A Consumer Proposal and a Division 1 Proposal are two different types of proposals as stated in the Bankruptcy Insolvency Act (BIA). While both the proposals can be availed by Canadians, but there are some differences in the two which might give one precedence over the other.

 Consumer Proposal and Division 1 proposal:

Before we move on to the differences between the two proposals, let us first have a look at what each of these proposals is actually about.

Consumer Proposals were designed to help people settle their debts as an alternative to filing for bankruptcy. A person having a debt of or under $250,000 can file for a Consumer Proposal. Amount of debt exceeding this limit would mark you ineligible to file for this proposal.

Also known as a ‘Commercial Proposal’ , Division 1 proposals were initially designed for business owners who wanted to deal with their debts without having to sign up for bankruptcy. However, it is available as an alternative option to individuals as well.

Now, we shall discuss the differences between the two proposals. The first and the most obvious difference is in terms of the amount limit each of them carries; as mentioned above the Consumer Proposals have a limit of $250,000 whereas the Division 1 Proposals are limitless.

Another major difference between the two is that if you are opting for a Division 1 Proposal, but have not been able to strike a successful negotiation with your creditors, you are required to file for bankruptcy. There is no such concept in a Consumer Proposal; filing one and not being able to negotiate anything with your creditors simply would bring you back to square one from where you first started, you would not be asked or required to file for bankruptcy unless you make your own call for filing one.
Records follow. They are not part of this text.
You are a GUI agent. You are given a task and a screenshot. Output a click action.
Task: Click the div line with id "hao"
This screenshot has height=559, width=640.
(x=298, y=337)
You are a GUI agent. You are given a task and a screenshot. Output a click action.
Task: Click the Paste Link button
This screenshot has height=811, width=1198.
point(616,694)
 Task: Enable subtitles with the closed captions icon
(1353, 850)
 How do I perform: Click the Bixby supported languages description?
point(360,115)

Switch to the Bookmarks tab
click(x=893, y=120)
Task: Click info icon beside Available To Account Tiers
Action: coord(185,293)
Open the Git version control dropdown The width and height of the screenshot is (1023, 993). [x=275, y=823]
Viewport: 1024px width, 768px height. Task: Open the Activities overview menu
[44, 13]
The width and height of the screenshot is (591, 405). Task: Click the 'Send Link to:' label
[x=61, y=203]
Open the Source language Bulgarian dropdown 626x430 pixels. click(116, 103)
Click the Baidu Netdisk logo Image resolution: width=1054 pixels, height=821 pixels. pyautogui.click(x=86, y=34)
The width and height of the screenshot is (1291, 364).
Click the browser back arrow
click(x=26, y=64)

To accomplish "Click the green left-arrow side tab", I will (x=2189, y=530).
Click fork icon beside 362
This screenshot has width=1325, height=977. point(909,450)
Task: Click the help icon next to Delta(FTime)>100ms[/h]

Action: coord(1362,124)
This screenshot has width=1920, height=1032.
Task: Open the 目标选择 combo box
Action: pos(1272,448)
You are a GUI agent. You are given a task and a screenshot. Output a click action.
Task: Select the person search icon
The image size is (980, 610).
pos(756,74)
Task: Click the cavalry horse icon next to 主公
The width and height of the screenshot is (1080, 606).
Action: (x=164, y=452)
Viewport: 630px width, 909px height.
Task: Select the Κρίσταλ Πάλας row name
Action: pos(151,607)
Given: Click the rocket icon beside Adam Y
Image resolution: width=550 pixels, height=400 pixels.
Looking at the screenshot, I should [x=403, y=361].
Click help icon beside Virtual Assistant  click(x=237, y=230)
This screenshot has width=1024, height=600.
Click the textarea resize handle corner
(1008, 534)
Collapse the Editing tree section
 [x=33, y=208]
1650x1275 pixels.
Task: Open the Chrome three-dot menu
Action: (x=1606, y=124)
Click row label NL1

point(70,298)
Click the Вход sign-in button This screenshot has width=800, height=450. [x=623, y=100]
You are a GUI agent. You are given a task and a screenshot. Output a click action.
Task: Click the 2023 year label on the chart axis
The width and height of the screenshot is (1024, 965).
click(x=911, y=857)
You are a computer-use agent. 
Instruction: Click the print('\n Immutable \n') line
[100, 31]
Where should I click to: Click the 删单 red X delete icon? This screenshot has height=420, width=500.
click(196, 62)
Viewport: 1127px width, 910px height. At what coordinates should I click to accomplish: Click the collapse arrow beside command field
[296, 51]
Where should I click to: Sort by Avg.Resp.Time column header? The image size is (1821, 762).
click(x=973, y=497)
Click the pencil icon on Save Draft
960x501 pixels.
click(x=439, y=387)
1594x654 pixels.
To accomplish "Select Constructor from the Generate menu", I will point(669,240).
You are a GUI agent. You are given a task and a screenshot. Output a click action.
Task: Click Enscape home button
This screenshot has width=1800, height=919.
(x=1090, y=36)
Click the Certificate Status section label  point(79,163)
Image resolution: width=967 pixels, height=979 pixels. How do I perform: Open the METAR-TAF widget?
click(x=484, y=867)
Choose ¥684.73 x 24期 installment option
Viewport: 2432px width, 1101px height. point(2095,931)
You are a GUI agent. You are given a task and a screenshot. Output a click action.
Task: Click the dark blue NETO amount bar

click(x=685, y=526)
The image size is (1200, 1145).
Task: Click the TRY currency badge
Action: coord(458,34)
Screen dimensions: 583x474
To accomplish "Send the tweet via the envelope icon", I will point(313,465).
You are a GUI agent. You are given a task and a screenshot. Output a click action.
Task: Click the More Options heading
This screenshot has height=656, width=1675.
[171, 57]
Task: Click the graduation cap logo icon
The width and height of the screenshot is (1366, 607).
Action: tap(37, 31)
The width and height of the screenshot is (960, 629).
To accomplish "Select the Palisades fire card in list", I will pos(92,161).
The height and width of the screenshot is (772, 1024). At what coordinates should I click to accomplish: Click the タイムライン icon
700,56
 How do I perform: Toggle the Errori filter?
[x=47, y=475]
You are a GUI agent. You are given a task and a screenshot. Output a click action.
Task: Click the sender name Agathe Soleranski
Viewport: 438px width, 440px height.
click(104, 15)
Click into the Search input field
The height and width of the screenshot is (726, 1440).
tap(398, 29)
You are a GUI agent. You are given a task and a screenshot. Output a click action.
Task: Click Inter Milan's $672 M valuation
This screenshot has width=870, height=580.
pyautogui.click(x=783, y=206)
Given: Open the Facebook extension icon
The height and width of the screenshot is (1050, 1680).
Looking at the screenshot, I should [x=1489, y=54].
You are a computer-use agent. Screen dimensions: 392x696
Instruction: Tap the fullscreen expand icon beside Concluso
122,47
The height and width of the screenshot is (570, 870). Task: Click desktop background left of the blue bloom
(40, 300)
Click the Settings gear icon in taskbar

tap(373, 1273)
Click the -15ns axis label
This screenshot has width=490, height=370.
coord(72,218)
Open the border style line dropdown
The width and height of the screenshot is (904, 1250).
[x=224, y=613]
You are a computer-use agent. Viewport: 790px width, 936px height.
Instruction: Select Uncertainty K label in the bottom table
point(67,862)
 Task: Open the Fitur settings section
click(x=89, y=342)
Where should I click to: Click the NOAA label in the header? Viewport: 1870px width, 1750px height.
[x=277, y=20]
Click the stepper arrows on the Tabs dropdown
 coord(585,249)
The third difference and probably the most important one is this that Consumer Proposals are a simpler process with Division 1 proposals being more complicated. Once you have filed for a Consumer Proposal, the decision is passed on to the unsecured creditors who have a period of 45 days to vote either for or against the proposal. They may even present a counter-offer of their own. Consequently, if majority of the creditors have voted for the proposal, the proposal is marked as approved 15 days later.

In a Division 1 Proposal things are more formal; within 21 days of filing this proposal, a Meeting of Creditors is held. At this meeting, the Trustee presents a report which covers the person’s business and financial affairs. Consequently the Creditors then decide whether they want to vote for or against the proposal which ultimately decides whether the proposals gets accepted or rejected.

The only thing you need to keep in mind when choosing between the two proposals is this that go for a Division 1 proposal when you have high levels of debt to settle, otherwise a Consumer Proposal may be enough for you.